▶ [EXERCISES TO COMPLETE]:
A - In the fishing post, condense the paragraph beginning "I finished work early" into a shorter version that keeps its main facts.
B - Pick up the fishing post after its final sentence and write the next part.

Friday, 23 August 2013

Damn Fish!!!!

Sometimes you just want to say “Bugger!!” at the top of your voice, and this afternoon I did it, twice.

I finished work early at around 11am, headed to Tithe Barn and after parking next to just the one car in the layby I made my way along the path and to the top pond. At the head of the pond is the weedy end, and in gaps in the weed I spotted a few carp moving around. The wind was heading for me quite strongly and pretty much every cast I made (free-lined crust) went wayward. The ones that did stay on course resulted in the fish moving of course before I could drag the bait back. So, with all that and the added bonus of a mother mallard and six ducklings scurrying around all over the place, the first part didn’t go too well. But there’s always the middle pond.

The middle pond had three bivvies on the left hand bank but the head of the pool was free and after standing like a heron for a few minutes I was exciting to see a couple of fish to cast at. The first three casts I made were perfect and each resulted in the carp sucking in the hook-bait, but for some unknown reason I managed to miss each strike. The last one looked a bit special, the coloured water meant I couldn’t see properly, but I was sure it was a fully scaled mirror. I made the cast and waited a little longer for the fish to take the crust in properly,  it did and when I struck I felt an immense lunge on the rod tip.

▶ [COLLECTED DATA]:

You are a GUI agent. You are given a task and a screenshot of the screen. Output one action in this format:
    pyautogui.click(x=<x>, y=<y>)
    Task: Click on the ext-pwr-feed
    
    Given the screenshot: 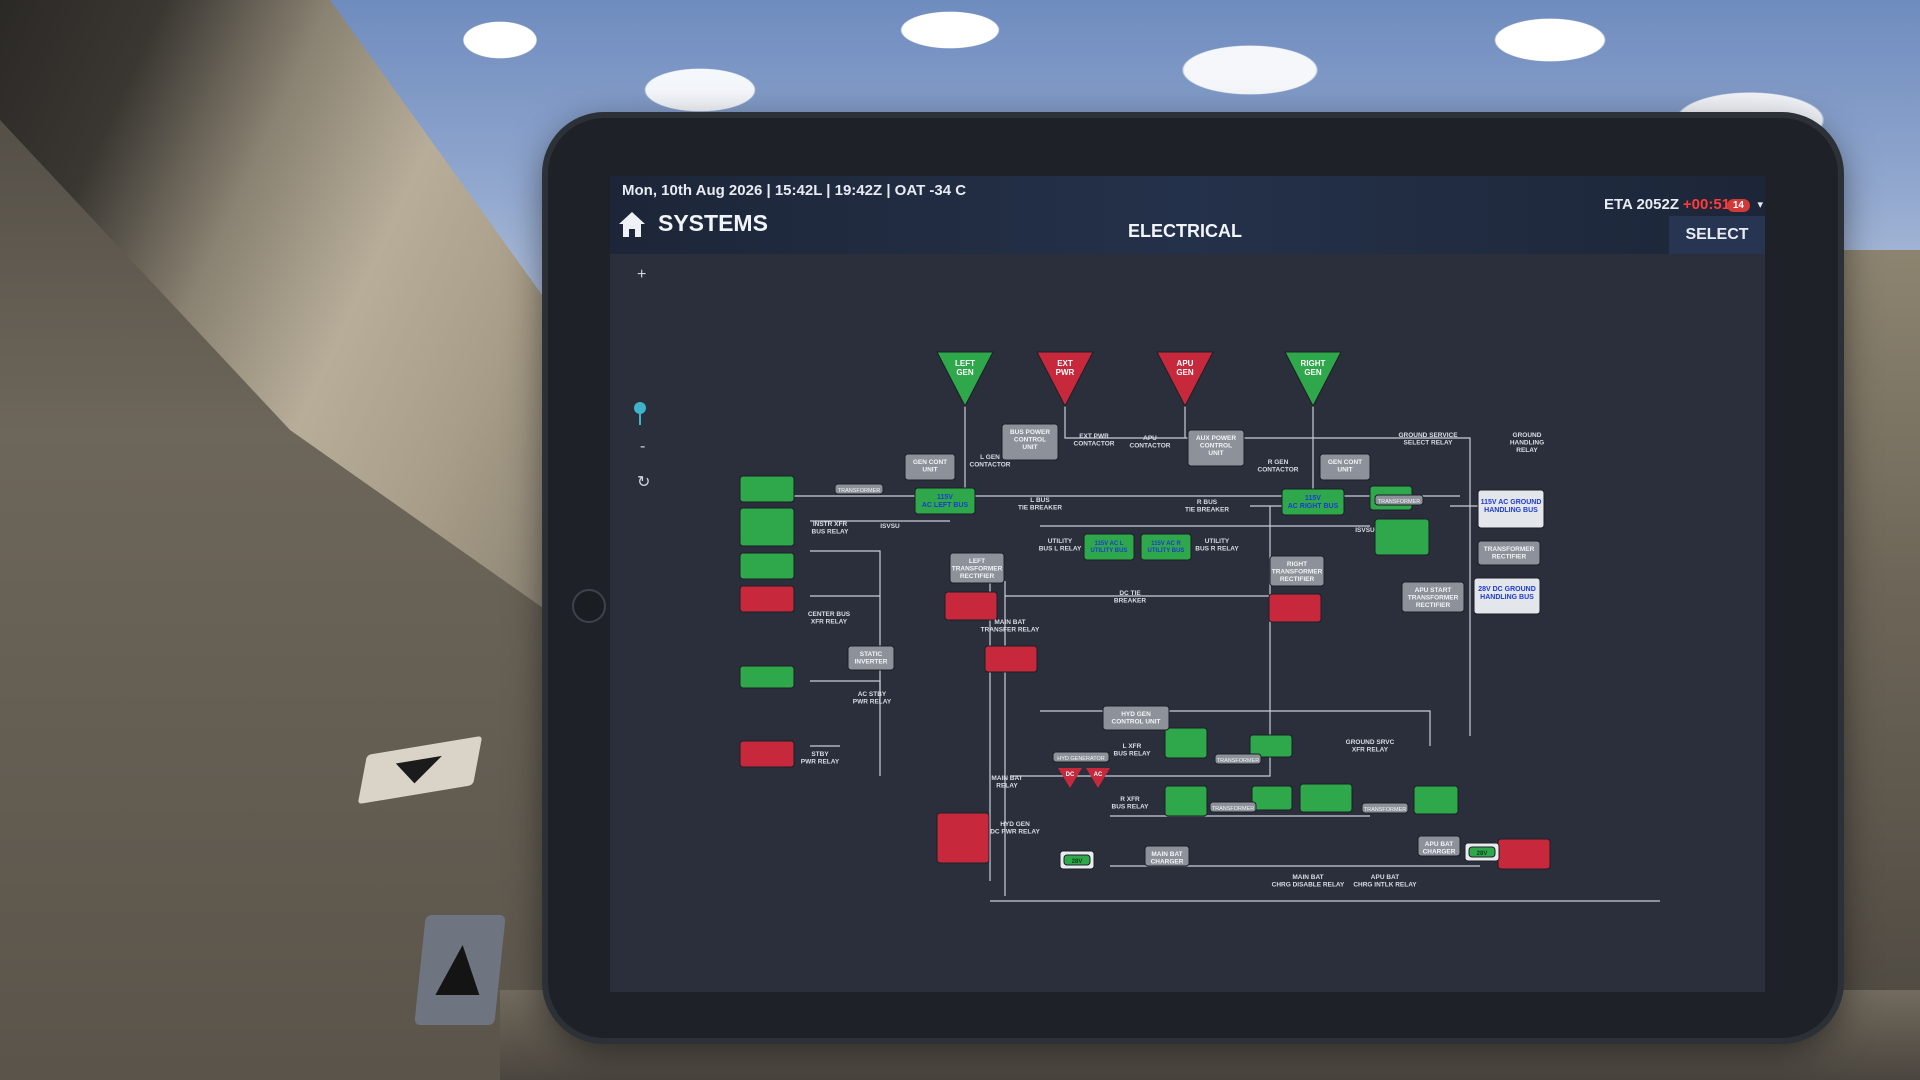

▶ [YOUR WRITTEN ANSWERS]:
A - After finishing work early at around 11am, the writer drove to Tithe Barn, parked in the layby beside a single other car, and walked to the top pond. Several carp were moving in gaps in the weed at its weedy head. A strong wind blowing toward the writer sent most casts of free-lined crust off target. On the accurate casts, the fish moved away before the bait could be drawn back. A mother mallard and six ducklings also rushed around the area. This first part went badly, but the middle pond was still an option.

B -
The fish felt a god one and certainly knew how to call the shots where weed was concerned, but I was starting to get the upper hand and as the fish rolled two rod lengths out I was stunned by the sheer beauty of it. A big plated mirror of around 20lbs was boring away into the weed head down and tail waving. I reached for the net just as the hook slipped and the rod flew back over my shoulder. I threw the rod into the reeds in disgust and stomped off up the bank muttering a few unpleasant words. That loss hurt, a lot.

I stood a while longer but failed to spot anything so I had a quick fruitless peek into the bottom pond and returned to the top pond for one last try. The head of the pond was now being stalked by another angler so I concentrated on the dam end near a snaggy bush. There were ripples coming from under it and after watching a while I was certain they were carp. The trouble was, the bush was just out of casting range, unless I hooked a massive crust and dipped it, but then the carp had trouble taking it, and at that range I couldn’t see properly whether it was gone or not. God I wish I’d had some babybell wax with me.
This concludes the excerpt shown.